You Can Cut a Ball Into Five Pieces and Reassemble Two of It

Stefan Banach and Alfred Tarski published the result in 1924. Take a solid ball. Cut it into a finite number of pieces — five is enough — and using only rotations and translations, reassemble those pieces into two solid balls, each the same size as the original. No stretching, no overlap, no extra material added. The volume just doubles.

This sounds like it can't be true and isn't, in any physical sense. The pieces aren't shapes you could carve with a knife. They're sets of points so jagged and dispersed that they don't have a measurable volume — they're "non-measurable," in the technical sense. The whole construction depends on the Axiom of Choice, the rule of set theory that lets you select one element from each of an infinite collection of sets, even when no procedure for choosing exists.

That axiom is what does the heavy lifting. Without Choice (and with only the weaker axioms ZF + Dependent Choice), you can prove the paradox is not a theorem. With it, you get to assemble these unreal pieces, and once you have them, doubling a ball is a routine consequence of how rotations of three-dimensional space behave.

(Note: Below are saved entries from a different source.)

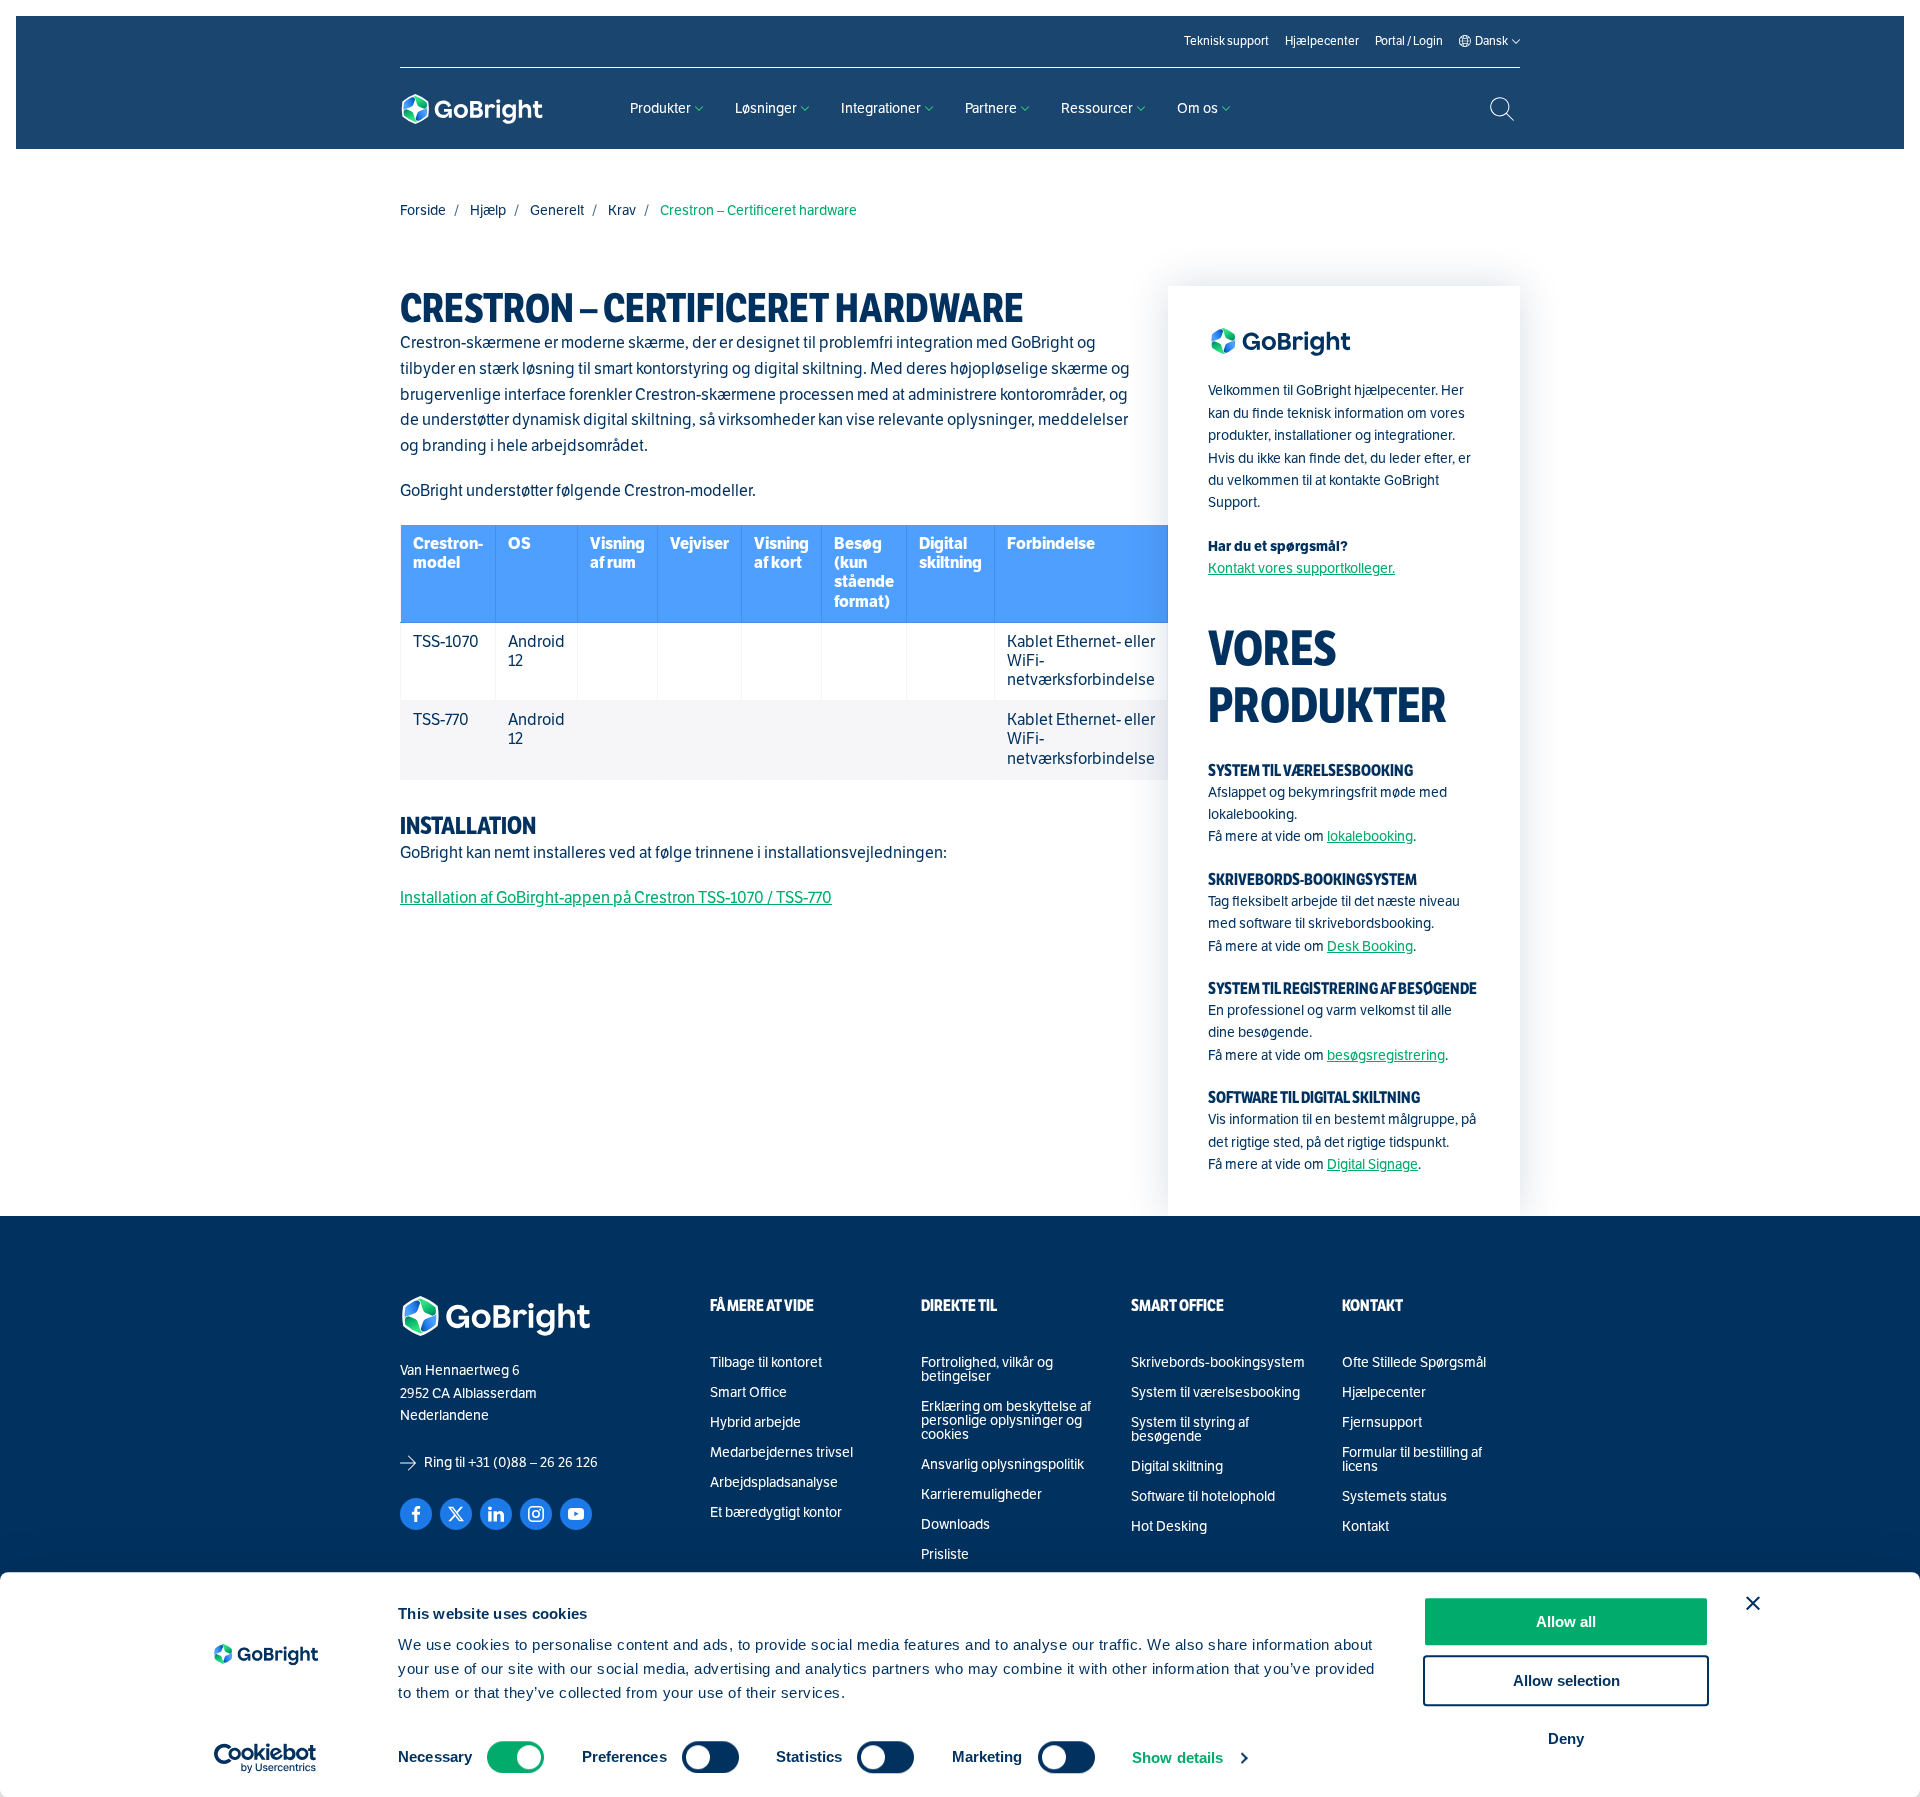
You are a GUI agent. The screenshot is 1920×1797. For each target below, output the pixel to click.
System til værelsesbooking (1215, 1393)
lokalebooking (1370, 836)
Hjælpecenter (1384, 1393)
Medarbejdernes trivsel (781, 1453)
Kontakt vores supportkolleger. (1301, 568)
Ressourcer (1097, 108)
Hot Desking (1169, 1527)
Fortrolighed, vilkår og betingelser (987, 1370)
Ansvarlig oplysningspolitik (1002, 1465)
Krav (622, 210)
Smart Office (748, 1393)
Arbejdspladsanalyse (774, 1483)
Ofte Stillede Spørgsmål (1414, 1363)
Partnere (991, 108)
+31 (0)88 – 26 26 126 (533, 1462)
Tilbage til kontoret (766, 1363)
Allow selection (1566, 1680)
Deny (1566, 1738)
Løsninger (766, 108)
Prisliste (945, 1555)
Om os (1197, 108)
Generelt (557, 210)
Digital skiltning (1177, 1467)
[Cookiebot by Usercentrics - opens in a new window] (265, 1758)
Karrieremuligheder (981, 1495)
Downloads (955, 1525)
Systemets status (1394, 1497)
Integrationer (881, 108)
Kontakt (1365, 1527)
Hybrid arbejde (755, 1423)
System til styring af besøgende (1190, 1430)
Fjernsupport (1382, 1423)
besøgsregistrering (1386, 1055)
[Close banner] (1753, 1603)
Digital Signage (1372, 1164)
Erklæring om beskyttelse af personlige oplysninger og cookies (1006, 1421)
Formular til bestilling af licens (1412, 1460)
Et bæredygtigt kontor (776, 1513)
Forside (423, 210)
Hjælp (488, 210)
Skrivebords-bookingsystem (1218, 1363)
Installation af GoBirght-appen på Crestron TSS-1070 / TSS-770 (616, 898)
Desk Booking (1370, 946)
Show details (1177, 1757)
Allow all (1566, 1621)
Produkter (660, 108)
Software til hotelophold (1203, 1497)
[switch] (710, 1757)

The paradox is usually presented as a reason to doubt the Axiom of Choice. Most working mathematicians keep Choice anyway, because the alternative throws out enormous amounts of useful analysis along with the weird pieces. Banach-Tarski lives on as the rare result that shows mathematics happily separating itself from physical intuition. A ball can have a definite volume; sums of certain parts of it cannot. The paradox is that nothing has gone wrong — the universe of sets is just bigger and stranger than the universe of solid objects.